(Saved data entries)
┌────────
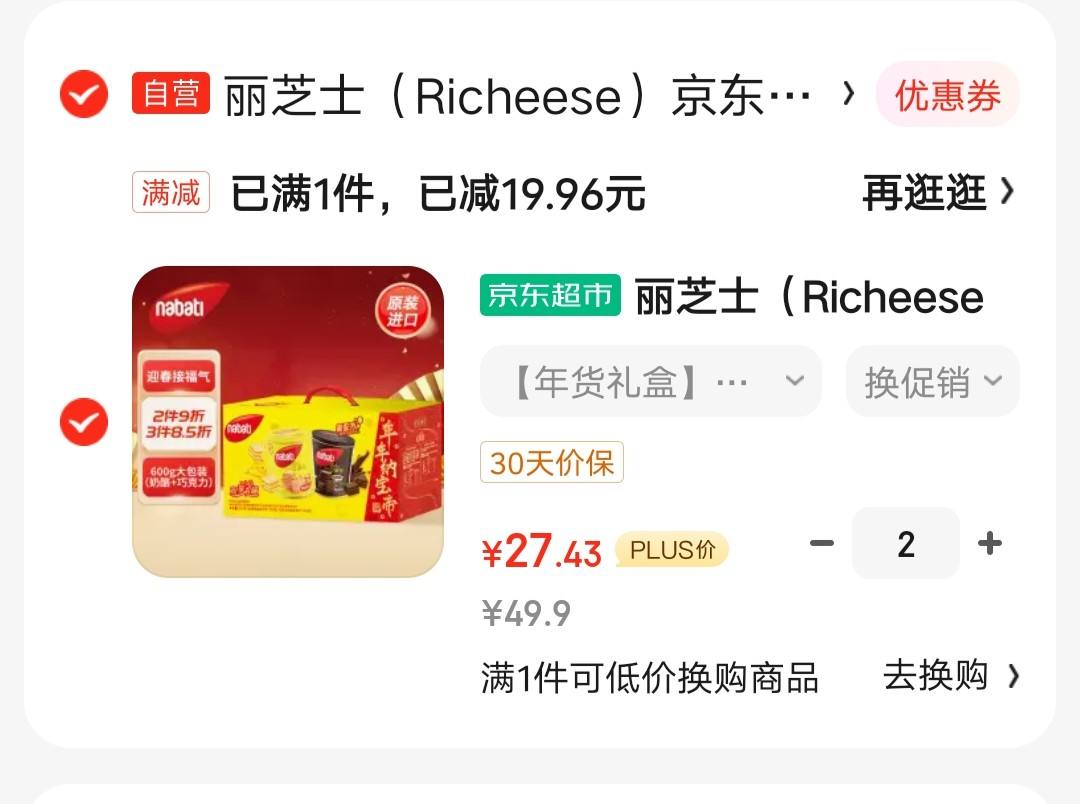Expand the 换促销 promotion dropdown
Image resolution: width=1080 pixels, height=804 pixels.
pyautogui.click(x=933, y=381)
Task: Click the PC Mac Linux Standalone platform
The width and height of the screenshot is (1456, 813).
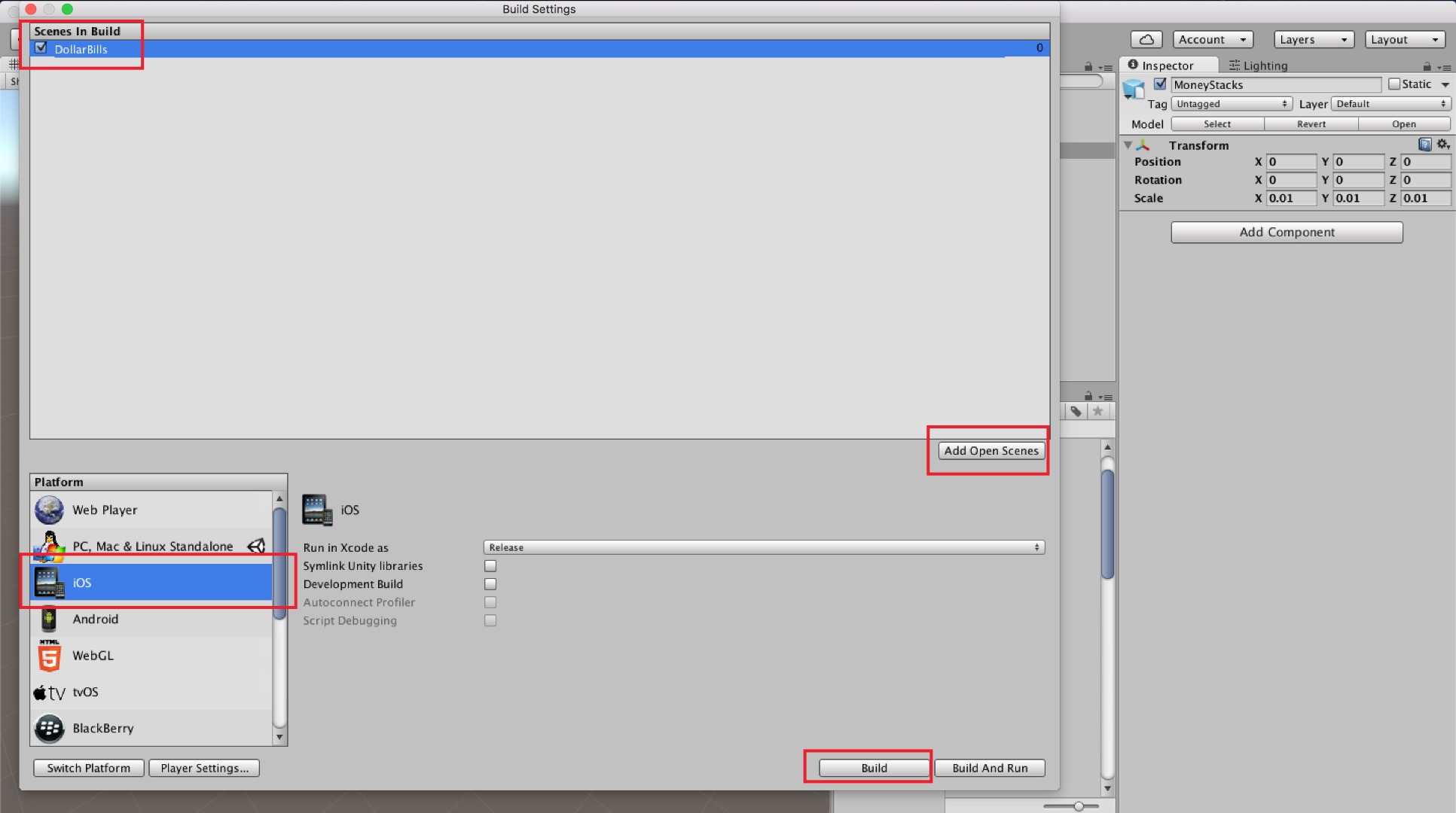Action: pos(152,545)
└────────
## What the task requires
Please copy exactly the lines from the one containing "Task: Click the" through the end of the records above, leaving out every picture.

## Written response
Task: Click the PC Mac Linux Standalone platform
The width and height of the screenshot is (1456, 813).
Action: pos(152,545)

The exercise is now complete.